Two additional limitations of passive data concern not the tracking technology but the public’s willingness to use it. Passively tracked adults need to permit the tracking on all their devices in order for the data to represent the full breadth of their usage. But that is a questionable assumption on several levels. Some Americans use employer-issued computers and smartphones, in which cases the employee may not be allowed to install tracking software on those devices. This means that, for some adults, all the news that they consume on an employer-issued device would be excluded from tracking. Employer-related restrictions aside, it is simply more burdensome and invasive to install the tracking on all the devices people use, as opposed to just one device. Full coverage may thus not be a feasible request of panelists.

A final question surrounding passive data collection is whether the people willing to participate in the tracking are nationally representative or skewed toward demographic groups (e.g., younger and more educated adults) who tend to be more comfortable with technology and adept at installing new software.

It is worth noting that the capabilities of passive tracking have evolved (and improved) over time. Some panels could only track users on their PC or mobile device – but not both. Others could not see which pages were visited in a browser. Since this methodology is still being developed, it is possible that some or all of these limitations will be addressed in the future.

When it comes to measuring news consumption, tracking respondents’ digital devices does not capture all of their online activity

How self-reported online news consumption was compared with passively tracked online activity

To explore these advantages and disadvantages of passive data, Pew Research Center researchers designed a study to compare passively collected data to survey self-reports from the same individuals. A national sample of adults consented to passive digital tracking, installing trackers from RealityMine that used a VPN, mobile app, software package, or browser extension to record all activity on their PCs and/or mobile devices. This same group also completed a news consumption survey, self-reporting their online behavior in a few different ways:

Days in the past week they got news from online news sites or apps
Whether they got news online from each of 15 news organizations in the past week⁷
Days in the past week they used each of six social networking services⁸

These responses were then compared with the passive data. The estimates of news consumption resulting from the two different methods – survey self-report and passive data – differ widely. For nearly every item asked about, self-reporting produces higher totals than the passive data.

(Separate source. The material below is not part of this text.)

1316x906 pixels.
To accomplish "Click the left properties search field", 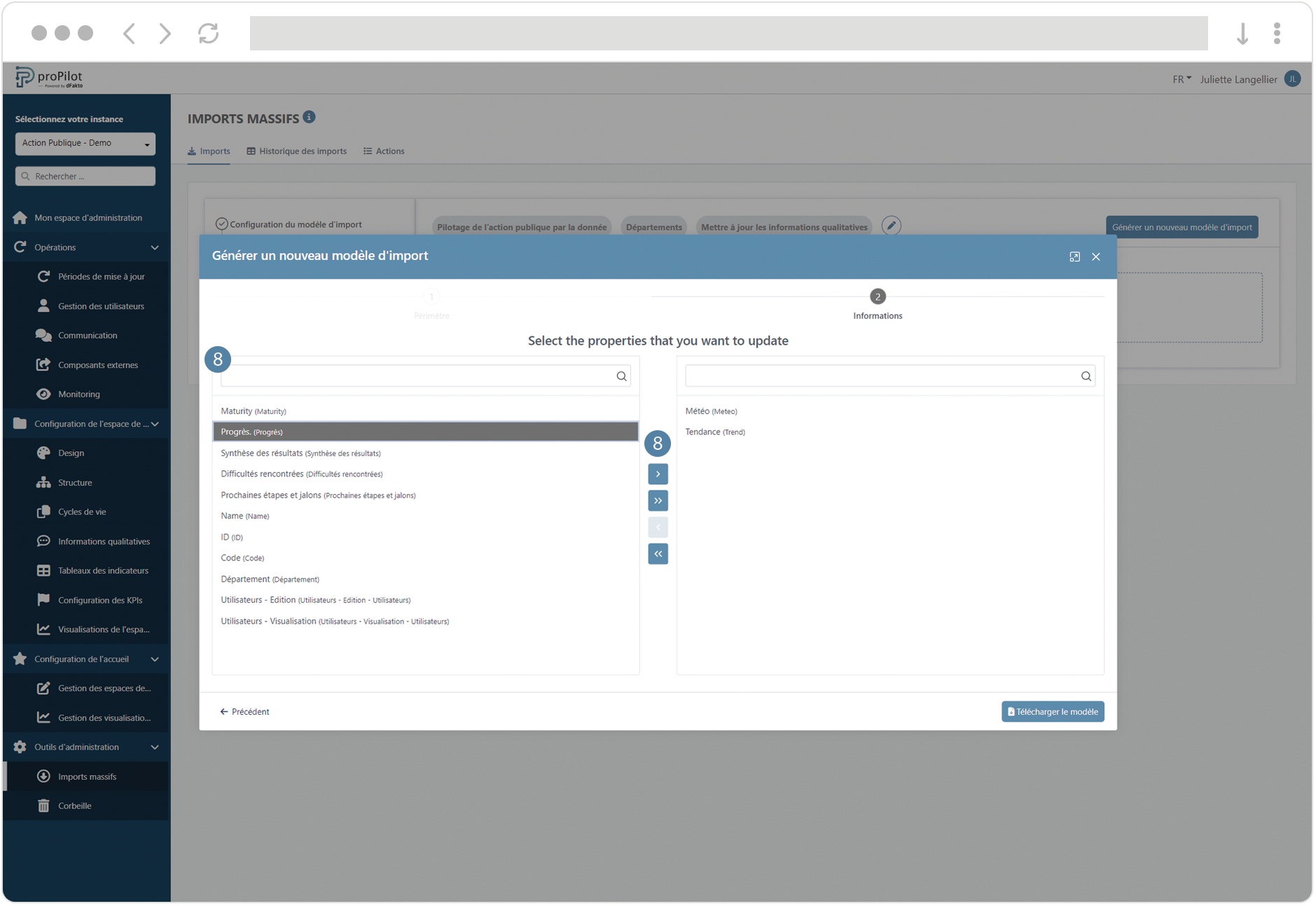I will [x=418, y=376].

What are the implications for news consumption research? Are survey estimates inflated, or is the passive data underestimating respondents’ news habits due to limitations in what can be collected? Or both? Two approaches seek to shed light on these questions. First, secondary data – traffic data from a commercial vendor that tracks visitors to news websites and apps – is used as a comparison point. Second, further analysis of the survey and passive data seeks to ascertain what is driving the differences between the self-report and passive data – and whether more sizable effects arise from potential sources of error in the survey or passive data.

The comparison finds that both the passive data and survey data contain flaws. Numerous passively generated estimates for the share of Americans visiting news websites in the past week are implausibly low when triangulated against traffic data from a commercial metrics vendor. Meanwhile, a number of the survey-based estimates are likely inflated by aspirational responding (also known as social desirability bias).

For researchers seeking to measure Americans’ complete news diet, however, the underestimates in the passive data stemming from insufficient coverage seem to be the greater of the two challenges, at least at the present time. Predictably, the survey data do appear to overstate news consumption to some extent, but they do a better job capturing the many varied ways that Americans continue to get their news.

Respondents self-report online activities at far higher rates than what passive data shows, but it is unclear which is more accurate

Estimates of online behaviors far higher in self-reported data than passive data

The most basic question in evaluating the potential of passive data for measuring news consumption is the overall estimates it produces for the portion of Americans who engage in each activity. This can then be compared with the estimates that result from the survey.

Respondents were asked: “In THE PAST 7 DAYS, how many days did you get news from a news website or app?” This is the type of broad measurement researchers are interested in when it comes to news consumption. To match it to the passive data, a list of over 2,500 local and national news organizations’ websites was constructed from commercial databases. Their Android or iOS apps, if available, were included as well. A respondent was deemed to have visited a news website or app if their passive data matched any entry on this list.

The results show a large gap. In the passive data, only one-in-five respondents used a news website or app between five and seven days in the week prior to their interview. In the survey, however, nearly half of respondents (45%) say they used news websites or apps five to seven days in the past week, a 25 percentage point gap between survey and passive estimates.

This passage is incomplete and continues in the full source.